==== Texto para leitura

Despalatalização das consoantes dorsopalatais [ɲ] e [ʎ]: tenhas > teinas, lhe > le, lho > lo

 

Ditongação da vogal [u] em posição tónica: tudo > tuǐdo, fressura > fressuǐra, tudo > tuǐdo, abetuadura > abetuaduǐra.

 

Ditongação da vogal tónica por influência (metafonia) de uma átona anterior: do quente > do qŭente, a eito > a ǐeito, há anos > há ǐanos (o diacrítico em <ŭ> e <ǐ> representa, respetivamente, as semivogais [w] e [j]).

 

Elevação da vogal [e] para [i]: escolhido > iscolhido, pescoço > piscoço, despois > dispois, sentido > sintido, engana > ingana, casem > casim

Elevação da vogal nasal [õ] para [ũ]: Consolar > cunsolar, bom > bum, mondar > mundar, companhia > cumpanhia, põete > pũite

 

Eliminação de hiato (por epêntese de consoante ou de semivogal ou por nasalização da primeira vogal): vier > vinher, não o > nã lo, a eito > a ǐeito, lua > lũa, boa > bũa

 

Monotongação: Deus > Dês, eu > ê, não > nã, teu > tê, quando > cando, adeus > adês, virgem > virze, meu > mê

 

Produção como [oj] do ditongo [ow]: coives, oives (do verbo ouvir)

 

Recuo das vogais anteriores para posteriores: alevanta > aluvanta, primeiro > prumeiro, levar > luvar

 

Síncope de [g] em posição intervocálica: comigo > comio, rapariga > ř’paria

 

Sonorização da consoante fricativa labiodental surda [v] para a aproximante bilabial [β]: breve > brebe (este fenómeno acontece também, por exemplo, em vassoura > bassoura, varrer > barrer).

 

 

Formas lexicais e vocabulário específicos:

 

Bandeiras do bodo [v. 16] Estandartes simbólicos usados nas cerimónias em honra do Espírito Santo.

 

Batesola [v. 58] Sapateiro remendão.

 

Bodo [v. 16] Distribuição gratuita de pão e vinho pelos Imperadores dos Sétimo e Oitavo Domingos do Pentecostes, no âmbito do culto do Espírito Santo. Sendo estes, na cultura popular tradicional dos Açores, as festividades mais importantes do ano, para as quais as pessoas vestem as suas melhores roupas, a expressão «roupa do bodo» referese à melhor roupa que se tem.

========

§ **Exercícios**
a – Por favor, formata como tabela Markdown as linhas apresentadas abaixo, desde a linha que contém "Where should I click to: Click" até à última linha, incluindo ambas. Usa as colunas «N.º» e «Linha» e omite as linhas em branco.
b – Prossegue o texto sobre fenómenos fonéticos e vocabulário a partir do ponto em que termina.

==== Linhas fornecidas

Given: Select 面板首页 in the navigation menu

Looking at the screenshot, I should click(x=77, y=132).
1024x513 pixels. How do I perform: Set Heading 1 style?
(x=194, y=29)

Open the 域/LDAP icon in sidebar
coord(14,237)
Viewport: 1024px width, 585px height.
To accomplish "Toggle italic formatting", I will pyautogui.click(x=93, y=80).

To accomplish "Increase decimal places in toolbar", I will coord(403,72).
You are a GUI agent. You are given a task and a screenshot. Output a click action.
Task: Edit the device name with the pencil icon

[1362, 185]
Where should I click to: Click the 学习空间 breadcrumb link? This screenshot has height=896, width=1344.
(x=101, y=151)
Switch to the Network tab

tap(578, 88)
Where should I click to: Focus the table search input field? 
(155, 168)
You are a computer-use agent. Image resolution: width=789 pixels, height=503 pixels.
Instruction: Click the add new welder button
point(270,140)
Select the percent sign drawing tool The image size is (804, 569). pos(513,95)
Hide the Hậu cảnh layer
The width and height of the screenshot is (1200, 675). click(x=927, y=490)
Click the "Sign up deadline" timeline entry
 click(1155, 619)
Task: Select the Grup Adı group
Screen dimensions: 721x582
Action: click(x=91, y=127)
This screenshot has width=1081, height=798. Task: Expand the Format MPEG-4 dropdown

========

§ **Respostas por tarefa**
a –
| N.º | Linha |
|---|---|
| 1 | Where should I click to: Click the 学习空间 breadcrumb link? This screenshot has height=896, width=1344. |
| 2 | (x=101, y=151) |
| 3 | Switch to the Network tab |
| 4 | tap(578, 88) |
| 5 | Where should I click to: Focus the table search input field?  |
| 6 | (155, 168) |
| 7 | You are a computer-use agent. Image resolution: width=789 pixels, height=503 pixels. |
| 8 | Instruction: Click the add new welder button |
| 9 | point(270,140) |
| 10 | Select the percent sign drawing tool The image size is (804, 569). pos(513,95) |
| 11 | Hide the Hậu cảnh layer |
| 12 | The width and height of the screenshot is (1200, 675). click(x=927, y=490) |
| 13 | Click the "Sign up deadline" timeline entry |
| 14 |  click(1155, 619) |
| 15 | Task: Select the Grup Adı group |
| 16 | Screen dimensions: 721x582 |
| 17 | Action: click(x=91, y=127) |
| 18 | This screenshot has width=1081, height=798. Task: Expand the Format MPEG-4 dropdown |

b –
Brebe [v. 40] breve.

 

Bũa [v. 8] boa.

 

Cando não [v. 25] quando não.

 

Carneiro mocho [v. 28] Carneiro sem cornos, de nascença ou porque lhos cortaram.

 

Cásim vocês! [v. 70] casem vocês.

 

Cobrando [v. 13] quebrando.

 

Comio [v. 66] comigo.

 

Da tua abetuaduira [v. 61] da tua abotoadura. Que seja digno de ti.

 

De bum dente [v. 34] de bom dente. De bom gosto, que gosta de coisas (neste caso, de raparigas) boas.

 

Fazê toliça [v. 56] fazer toliça (por tolice, disparates)

 

Gretase [v. 5] gretamse. Ficar com gretas (feridas) nos pés.

 

Incarrilhase [v. 2] encarrilhase. Ficar enregelado por causa do frio.

 

Ingana as coives [v. 49] engana as couves. Qualquer alimento que se use para tornar mais saboroso o caldo de couves, uma das bases alimentares nos meios rurais pobres e remediados.

 

Inha mãe! [v. 1] minha mãe (aférese). A forma mais frequente é nha mãe.

 

Ismalmada [v. 36] esmalmada. Ficar desalmado, sem ação.

 

Istǐradas [v. 4] estradas. A forma mais correta seria istrǐadas, com ditongação da vogal tónica aberta por influência da vogal átona anterior (um fenómeno de metafonia, muito caraterístico da Terceira), aqui o [i] inicial que por sua vez resulta da elevação do [e] protético. Nemésio utilizou a semivogal <ǐ> para desfazer o grupo consonântico [tr].

 

Loze o biraco [v. 20] luz o buraco. A luz do amanhecer que entra pelo buraco da fechadura, ou por qualquer outra abertura da casa, sinal de que está na hora de sair da cama.

 

Lũa [v. 5] lua.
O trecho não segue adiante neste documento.